• [WHAT YOU NEED TO DO]:
Write out every record below exactly as it appears.
─── LISTED ENTRIES
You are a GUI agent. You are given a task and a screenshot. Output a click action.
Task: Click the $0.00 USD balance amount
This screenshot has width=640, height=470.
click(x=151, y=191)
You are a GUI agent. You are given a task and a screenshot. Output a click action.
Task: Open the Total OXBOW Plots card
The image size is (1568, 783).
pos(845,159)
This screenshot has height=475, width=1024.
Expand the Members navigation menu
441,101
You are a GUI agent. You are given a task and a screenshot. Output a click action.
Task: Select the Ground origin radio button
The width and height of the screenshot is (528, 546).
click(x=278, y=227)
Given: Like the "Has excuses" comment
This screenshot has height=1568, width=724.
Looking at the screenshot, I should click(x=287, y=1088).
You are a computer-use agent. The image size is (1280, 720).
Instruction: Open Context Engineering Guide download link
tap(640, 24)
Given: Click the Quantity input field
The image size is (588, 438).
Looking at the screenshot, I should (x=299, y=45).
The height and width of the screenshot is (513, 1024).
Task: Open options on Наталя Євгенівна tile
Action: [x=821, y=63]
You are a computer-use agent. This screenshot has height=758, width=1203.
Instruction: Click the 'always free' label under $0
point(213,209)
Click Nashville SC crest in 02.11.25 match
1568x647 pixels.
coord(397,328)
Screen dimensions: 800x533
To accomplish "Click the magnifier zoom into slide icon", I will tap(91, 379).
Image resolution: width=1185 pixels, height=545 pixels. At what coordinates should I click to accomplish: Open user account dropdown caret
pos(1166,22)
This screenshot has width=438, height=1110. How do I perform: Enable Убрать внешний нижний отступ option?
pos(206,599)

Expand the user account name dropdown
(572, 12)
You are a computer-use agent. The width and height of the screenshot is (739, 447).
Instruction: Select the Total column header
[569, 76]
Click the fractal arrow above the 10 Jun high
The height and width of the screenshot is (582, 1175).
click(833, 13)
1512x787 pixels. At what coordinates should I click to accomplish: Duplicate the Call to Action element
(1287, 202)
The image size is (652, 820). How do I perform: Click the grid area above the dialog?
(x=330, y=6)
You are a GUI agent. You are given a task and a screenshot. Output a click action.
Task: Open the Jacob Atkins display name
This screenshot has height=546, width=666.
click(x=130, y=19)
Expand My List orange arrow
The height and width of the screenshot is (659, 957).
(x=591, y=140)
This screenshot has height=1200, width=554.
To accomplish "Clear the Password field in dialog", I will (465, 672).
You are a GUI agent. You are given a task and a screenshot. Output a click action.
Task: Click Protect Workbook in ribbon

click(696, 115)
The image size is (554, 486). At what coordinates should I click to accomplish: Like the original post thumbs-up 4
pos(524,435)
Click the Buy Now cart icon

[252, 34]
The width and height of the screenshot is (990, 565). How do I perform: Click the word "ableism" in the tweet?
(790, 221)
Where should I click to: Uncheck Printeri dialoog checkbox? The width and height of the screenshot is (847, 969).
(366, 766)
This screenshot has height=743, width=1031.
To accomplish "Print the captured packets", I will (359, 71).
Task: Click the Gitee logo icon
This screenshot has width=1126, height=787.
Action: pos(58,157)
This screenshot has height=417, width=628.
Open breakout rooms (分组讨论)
──────
• [SOLUTION]:
You are a GUI agent. You are given a task and a screenshot. Output a click action.
Task: Click the $0.00 USD balance amount
This screenshot has width=640, height=470.
click(x=151, y=191)
You are a GUI agent. You are given a task and a screenshot. Output a click action.
Task: Open the Total OXBOW Plots card
The image size is (1568, 783).
pos(845,159)
This screenshot has height=475, width=1024.
Expand the Members navigation menu
441,101
You are a GUI agent. You are given a task and a screenshot. Output a click action.
Task: Select the Ground origin radio button
The width and height of the screenshot is (528, 546).
click(x=278, y=227)
Given: Like the "Has excuses" comment
This screenshot has height=1568, width=724.
Looking at the screenshot, I should click(x=287, y=1088).
You are a computer-use agent. The image size is (1280, 720).
Instruction: Open Context Engineering Guide download link
tap(640, 24)
Given: Click the Quantity input field
The image size is (588, 438).
Looking at the screenshot, I should (x=299, y=45).
The height and width of the screenshot is (513, 1024).
Task: Open options on Наталя Євгенівна tile
Action: [x=821, y=63]
You are a computer-use agent. This screenshot has height=758, width=1203.
Instruction: Click the 'always free' label under $0
point(213,209)
Click Nashville SC crest in 02.11.25 match
1568x647 pixels.
coord(397,328)
Screen dimensions: 800x533
To accomplish "Click the magnifier zoom into slide icon", I will tap(91, 379).
Image resolution: width=1185 pixels, height=545 pixels. At what coordinates should I click to accomplish: Open user account dropdown caret
pos(1166,22)
This screenshot has width=438, height=1110. How do I perform: Enable Убрать внешний нижний отступ option?
pos(206,599)

Expand the user account name dropdown
(572, 12)
You are a computer-use agent. The width and height of the screenshot is (739, 447).
Instruction: Select the Total column header
[569, 76]
Click the fractal arrow above the 10 Jun high
The height and width of the screenshot is (582, 1175).
click(833, 13)
1512x787 pixels. At what coordinates should I click to accomplish: Duplicate the Call to Action element
(1287, 202)
The image size is (652, 820). How do I perform: Click the grid area above the dialog?
(x=330, y=6)
You are a GUI agent. You are given a task and a screenshot. Output a click action.
Task: Open the Jacob Atkins display name
This screenshot has height=546, width=666.
click(x=130, y=19)
Expand My List orange arrow
The height and width of the screenshot is (659, 957).
(x=591, y=140)
This screenshot has height=1200, width=554.
To accomplish "Clear the Password field in dialog", I will (465, 672).
You are a GUI agent. You are given a task and a screenshot. Output a click action.
Task: Click Protect Workbook in ribbon

click(696, 115)
The image size is (554, 486). At what coordinates should I click to accomplish: Like the original post thumbs-up 4
pos(524,435)
Click the Buy Now cart icon

[252, 34]
The width and height of the screenshot is (990, 565). How do I perform: Click the word "ableism" in the tweet?
(790, 221)
Where should I click to: Uncheck Printeri dialoog checkbox? The width and height of the screenshot is (847, 969).
(366, 766)
This screenshot has height=743, width=1031.
To accomplish "Print the captured packets", I will (359, 71).
Task: Click the Gitee logo icon
This screenshot has width=1126, height=787.
Action: pos(58,157)
This screenshot has height=417, width=628.
Open breakout rooms (分组讨论)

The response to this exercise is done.